If you can, more power to you!
An interesting thing happened that really had me pissed off. I had to update the BIOS of my motherboard (ASRock X570 Pro4) for it to accept the 5700X. I did the flash update the exact same way that I always did with my previous (and now backup) motherboard, an ASRock X370 Killer SLI. Everything went smoothly, it said that the update was successful, press enter to reboot. So I rebooted and my PC was stuck in the ASRock logo screen. I couldn't enter the UEFI and it would not boot Windows. By all appearances, the mobo had been bricked by the update.
I tried everything that I could think of. I reset the CMOS several times, I tried changing CPUs, the board diagnostic LED had "BOOT" and "VGA" solidly lit so I tried swapping out my RX 6800 XT for an R9 Fury but nothing had any effect. I saw a post on one of ASRock's forums that said to try leaving the CMOS battery out for 4 hours or more so I tried that. I took the mobo to work and popped out the CR2032. It was left like that for about six hours.
When I took it home, I hooked it up to the PSU with only the SSDs attached and, much to my shock, the thing booted up. Windows wouldn't load past the Windows logo because I hadn't set the BIOS date but it booted. It appeared that the 6 hours without a CMOS battery had done the trick so I thanked my lucky stars and put my PC back together only for it to go back to pretending to be bricked.
I was puzzled as hell. What was causing this? I started thinking about what was different between it working and not. Then I realised that I had five SATA devices attached to the mobo which got me thinking. I remembered that my X370 Killer SLI once refused to post because there was something about one of my 2TB hard drives that it didn't like. To this day, I have no idea what it was because the drive is still alive and working in an enclosure. I then realised that there had to be some problem with one of my oldest hard drives.

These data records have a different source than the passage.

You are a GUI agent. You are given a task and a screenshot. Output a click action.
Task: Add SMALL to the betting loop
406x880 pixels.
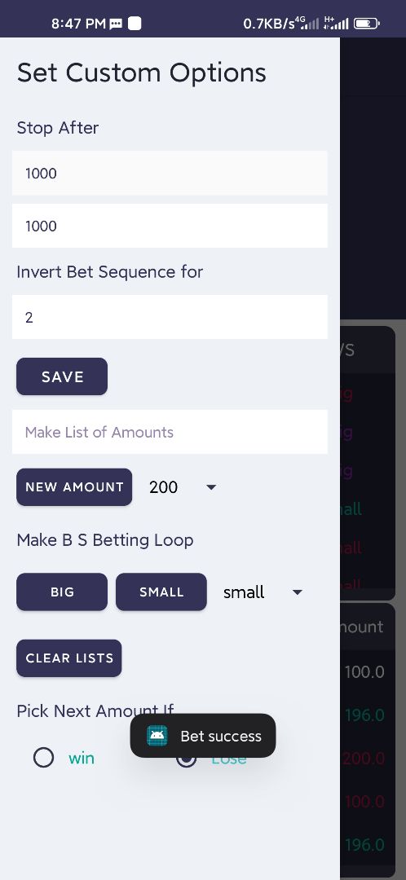tap(161, 592)
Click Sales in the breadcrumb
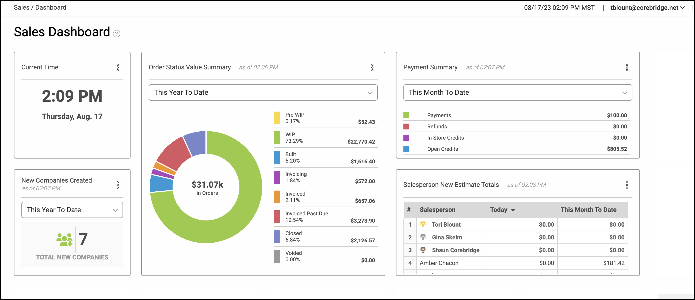The height and width of the screenshot is (300, 695). (21, 7)
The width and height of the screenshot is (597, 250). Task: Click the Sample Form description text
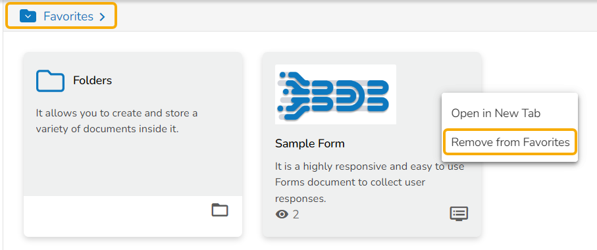[x=369, y=183]
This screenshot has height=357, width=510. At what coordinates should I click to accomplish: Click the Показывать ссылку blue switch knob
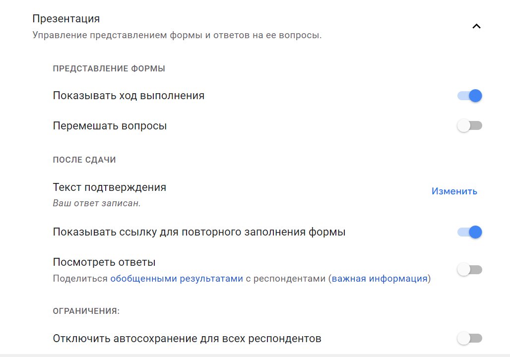(x=475, y=232)
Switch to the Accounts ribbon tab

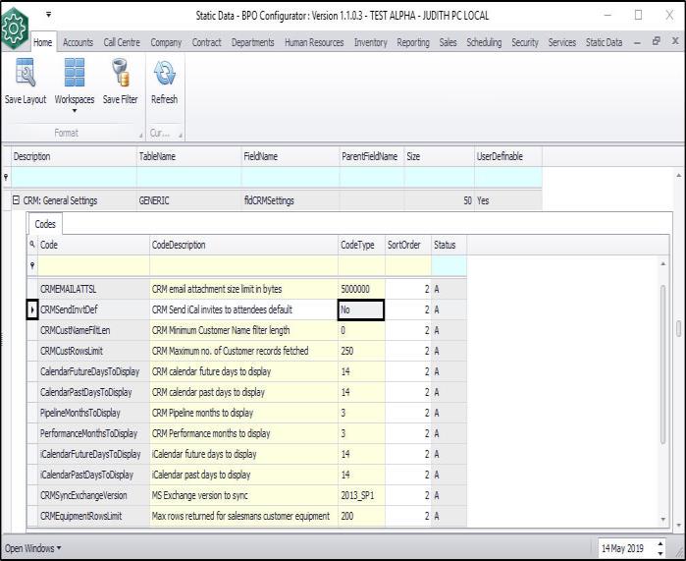78,43
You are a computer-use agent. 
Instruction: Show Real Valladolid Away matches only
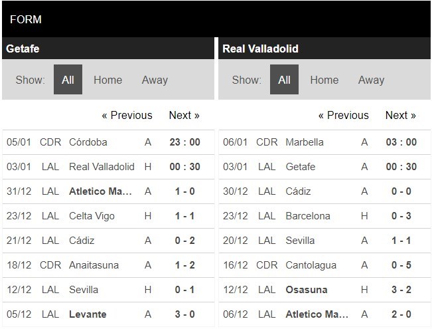371,80
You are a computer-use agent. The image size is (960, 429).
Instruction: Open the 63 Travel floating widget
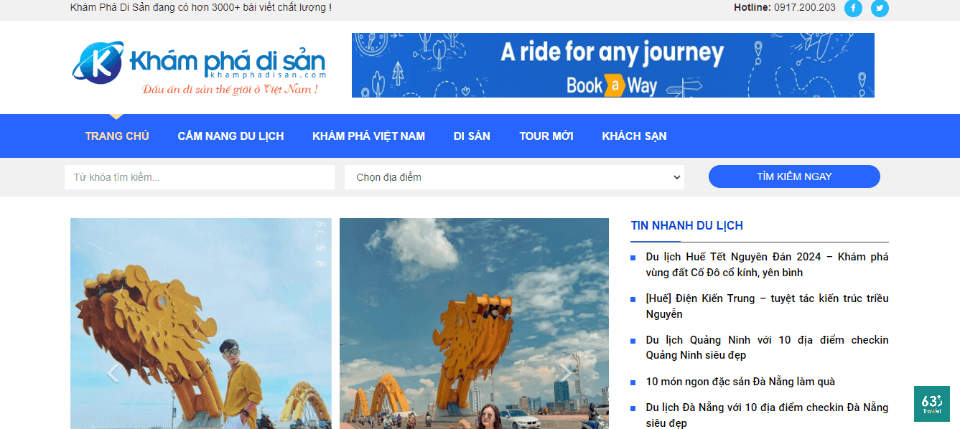click(x=931, y=404)
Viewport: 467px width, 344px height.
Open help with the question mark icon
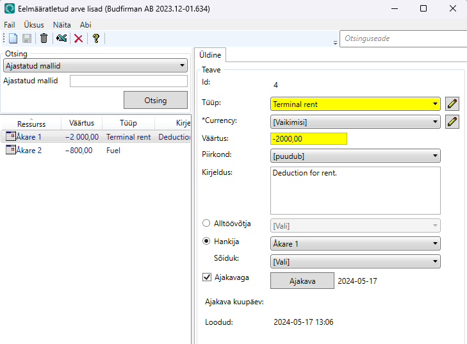96,38
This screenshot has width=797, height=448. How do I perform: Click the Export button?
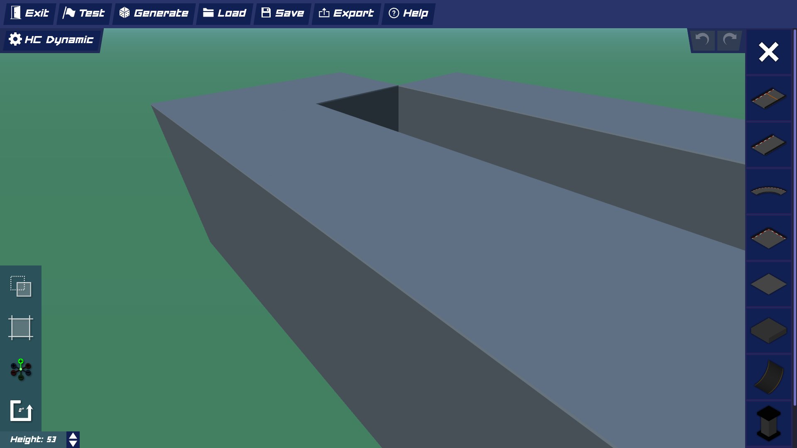click(x=346, y=13)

After playing "pull a SATA cable and boot" for about ten minutes, I discovered that it was actually TWO drives that were causing the issue. I use one of these drives to store games that I'm not currently playing (I copy games over to my gaming NVMe when I'm playing them) and I can't remember what the other drive is for but I know that I have my music collection on it.
Well, I think that they're also both 2TB drives so I'm replacing them with two 8TB internal drives and put them in enclosures. I'll copy the stuff over to the 8TB drives, format the 2TB drives and copy the data back to keep as backups. It sure beats waiting to download an entire game from Steam, Origin, Epic or uPlay and it also keeps my game progress intact. I found a great deal on 8TB drives ($155 each) so I'll get two of them and I'll be able to eliminate all of the other drives in my PC. Hell, maybe I'll finally move it over to the new case I bought (that I never used because it only holds 3 HDDs).
I was using my mining rig as a backup PC during all of this and it suddenly shut itself off and won't turn on again. It's my ancient Gigabyte 990FX motherboard with my FX-8530 on it. It's possible that my OCZ Z1000M PSU has finally given up the ghost. I'm hoping that's what it is because I came across an incredible deal on Gigabyte 650W 80+Bronze PSUs... $40 each!
If my motherboard is the problem, well, replacing that will be impossible. So I'm keeping my fingers crossed!